Von Ralph Sina, WDR-Hörfunkstudio Washington
Bis tief in die Nacht haben die Chefunterhändler der Demokraten und Republikaner miteinander telefoniert. Theoretisch kann die Haushaltsklippe noch umschifft werden: Wenn sich die beiden Senatoren Harry Reid und Mitch McConell unter Mithilfe des US-Vizepräsidenten Joe Biden heute Mittag Ortszeit noch auf einen Kompromiss einigen, der anschließend vom Senat akzeptiert wird und dem dann bis Mitternacht auch das Repräsentantenhaus zustimmt.
Trotz Bidens Mithilfe noch keine Einigung
R. Sina, WDR Washington
31.12.2012 16:04 Uhr
Doch danach sieht es nicht aus: Denn der Demokrat Reid und der Republikaner McConnell haben noch keine Formel gefunden, die Steuererleichterungen für den Mittelstand vorsieht, höhere Abgaben für Spitzenverdiener und die Aussichten hat, von ihren Parteifreunden in beiden Kammern des Kongresses akzeptiert zu werden.
Definitionssache
Noch nicht einmal bei der Definition des Jahresgehalts, von dem an die Steuererhöhungen greifen sollen, sind sich beide Seiten einig: höhere Steuern ab einem Jahreseinkommen von 400.000 Dollar oder erst ab einer halben Million Dollar? Noch immer sind die entscheiden Details unklar. So läuft alles auf das Kliff zu: Die Steuern für Amerikas Durchschnittsverdiener werden massiv steigen und der wichtigste Arbeitgeber des Landes - nämlich die Regierung - wird ihre Ausgaben massiv kürzen müssen.
Für diesen Fall kündigte US-Präsident Barack Obama bereits an, dass er am 4. Januar dem neugewählten Kongress seinen alten Gesetzesvorschlag präsentieren wird, die Steuererleichterungen für den Mittelstand rückwirkend ab dem 1. Januar wieder einzuführen.

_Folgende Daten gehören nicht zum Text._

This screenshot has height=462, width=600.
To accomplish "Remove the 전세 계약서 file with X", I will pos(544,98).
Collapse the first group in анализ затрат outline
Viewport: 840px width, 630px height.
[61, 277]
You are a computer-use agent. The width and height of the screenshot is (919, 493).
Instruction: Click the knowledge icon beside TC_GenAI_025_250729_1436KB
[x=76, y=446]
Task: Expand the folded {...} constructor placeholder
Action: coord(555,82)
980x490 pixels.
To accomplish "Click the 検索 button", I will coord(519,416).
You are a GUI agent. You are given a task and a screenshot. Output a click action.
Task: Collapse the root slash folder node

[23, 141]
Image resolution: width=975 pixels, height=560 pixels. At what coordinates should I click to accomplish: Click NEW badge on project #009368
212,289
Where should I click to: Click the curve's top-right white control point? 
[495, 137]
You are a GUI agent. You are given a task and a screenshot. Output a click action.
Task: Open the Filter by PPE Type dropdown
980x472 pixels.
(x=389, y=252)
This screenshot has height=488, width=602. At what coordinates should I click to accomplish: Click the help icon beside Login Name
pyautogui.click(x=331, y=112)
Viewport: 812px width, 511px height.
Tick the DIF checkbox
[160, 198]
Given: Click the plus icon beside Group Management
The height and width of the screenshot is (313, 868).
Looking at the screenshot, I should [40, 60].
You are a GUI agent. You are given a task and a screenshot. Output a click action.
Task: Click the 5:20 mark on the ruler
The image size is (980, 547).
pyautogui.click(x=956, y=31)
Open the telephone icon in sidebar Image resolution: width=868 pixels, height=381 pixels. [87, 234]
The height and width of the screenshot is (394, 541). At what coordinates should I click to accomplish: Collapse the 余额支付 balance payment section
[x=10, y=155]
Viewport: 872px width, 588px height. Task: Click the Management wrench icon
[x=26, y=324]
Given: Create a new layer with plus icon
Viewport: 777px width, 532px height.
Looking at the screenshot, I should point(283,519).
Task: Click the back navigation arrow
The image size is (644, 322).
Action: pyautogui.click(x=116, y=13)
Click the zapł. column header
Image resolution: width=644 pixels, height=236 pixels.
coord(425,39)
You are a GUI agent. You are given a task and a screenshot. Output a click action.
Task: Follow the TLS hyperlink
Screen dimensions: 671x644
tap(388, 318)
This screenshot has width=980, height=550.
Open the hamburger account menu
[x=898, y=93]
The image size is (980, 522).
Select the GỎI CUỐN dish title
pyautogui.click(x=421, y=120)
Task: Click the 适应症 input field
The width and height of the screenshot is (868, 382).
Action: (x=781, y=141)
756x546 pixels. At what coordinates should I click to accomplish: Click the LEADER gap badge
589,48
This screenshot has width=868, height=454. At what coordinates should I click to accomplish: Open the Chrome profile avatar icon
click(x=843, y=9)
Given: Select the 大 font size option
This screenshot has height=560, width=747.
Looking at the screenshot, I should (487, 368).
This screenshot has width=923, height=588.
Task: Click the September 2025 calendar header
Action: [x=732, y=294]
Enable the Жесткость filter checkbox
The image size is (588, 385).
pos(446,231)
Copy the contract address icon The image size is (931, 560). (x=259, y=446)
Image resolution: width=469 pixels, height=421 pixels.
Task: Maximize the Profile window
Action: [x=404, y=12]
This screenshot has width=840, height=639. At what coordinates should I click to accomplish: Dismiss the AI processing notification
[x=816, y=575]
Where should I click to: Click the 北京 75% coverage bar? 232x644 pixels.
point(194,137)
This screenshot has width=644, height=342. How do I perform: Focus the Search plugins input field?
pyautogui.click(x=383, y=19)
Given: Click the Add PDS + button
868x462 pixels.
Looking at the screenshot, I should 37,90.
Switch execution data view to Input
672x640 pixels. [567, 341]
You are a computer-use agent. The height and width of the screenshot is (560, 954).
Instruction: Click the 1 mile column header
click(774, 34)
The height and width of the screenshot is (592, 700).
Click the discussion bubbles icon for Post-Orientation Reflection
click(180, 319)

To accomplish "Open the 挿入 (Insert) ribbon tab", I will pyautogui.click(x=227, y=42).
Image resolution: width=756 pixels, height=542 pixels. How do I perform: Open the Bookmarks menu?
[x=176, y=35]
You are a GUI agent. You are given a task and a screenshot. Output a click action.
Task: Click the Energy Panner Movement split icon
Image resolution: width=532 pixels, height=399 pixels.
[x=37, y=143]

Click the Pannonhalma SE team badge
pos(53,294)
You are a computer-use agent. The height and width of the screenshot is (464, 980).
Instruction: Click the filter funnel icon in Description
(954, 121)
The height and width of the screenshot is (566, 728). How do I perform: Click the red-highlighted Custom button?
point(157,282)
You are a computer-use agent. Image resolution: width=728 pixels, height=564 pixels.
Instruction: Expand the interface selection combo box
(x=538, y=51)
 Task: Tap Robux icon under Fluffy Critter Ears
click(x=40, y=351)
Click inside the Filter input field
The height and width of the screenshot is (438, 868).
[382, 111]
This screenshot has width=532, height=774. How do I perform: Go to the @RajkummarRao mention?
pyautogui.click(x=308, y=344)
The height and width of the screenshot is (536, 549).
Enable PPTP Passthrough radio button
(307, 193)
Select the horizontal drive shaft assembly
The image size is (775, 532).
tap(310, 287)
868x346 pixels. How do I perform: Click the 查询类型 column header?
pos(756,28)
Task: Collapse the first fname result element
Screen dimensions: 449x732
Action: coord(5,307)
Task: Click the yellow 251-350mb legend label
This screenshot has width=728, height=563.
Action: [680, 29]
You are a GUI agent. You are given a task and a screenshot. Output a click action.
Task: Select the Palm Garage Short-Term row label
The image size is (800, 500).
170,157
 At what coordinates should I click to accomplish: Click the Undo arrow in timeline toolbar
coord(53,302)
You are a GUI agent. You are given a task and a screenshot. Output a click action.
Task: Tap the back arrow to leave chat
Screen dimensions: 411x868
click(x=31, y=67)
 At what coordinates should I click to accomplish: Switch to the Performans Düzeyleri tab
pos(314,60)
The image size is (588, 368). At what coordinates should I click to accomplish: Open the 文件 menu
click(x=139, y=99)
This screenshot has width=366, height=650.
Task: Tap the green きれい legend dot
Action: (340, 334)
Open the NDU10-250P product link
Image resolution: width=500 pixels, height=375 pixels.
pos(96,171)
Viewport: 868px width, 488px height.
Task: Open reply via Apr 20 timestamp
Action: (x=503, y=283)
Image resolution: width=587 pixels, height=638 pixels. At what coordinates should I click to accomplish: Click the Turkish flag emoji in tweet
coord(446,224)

Der Absturz über die Klippe würde dann zu genau jenem Kompromiss führen, den Republikaner und Demokraten aus eigener Kraft nicht schaffen: Die Superreichen müssten mehr Steuern bezahlen, der Mittelstand bliebe von höheren Abgaben verschont. Doch die automatische Bremse für die Staatsausgaben bliebe voraussichtlich in Kraft - und damit drohten massive Schäden auch für die Welt und für die deutsche Exportwirtschaft.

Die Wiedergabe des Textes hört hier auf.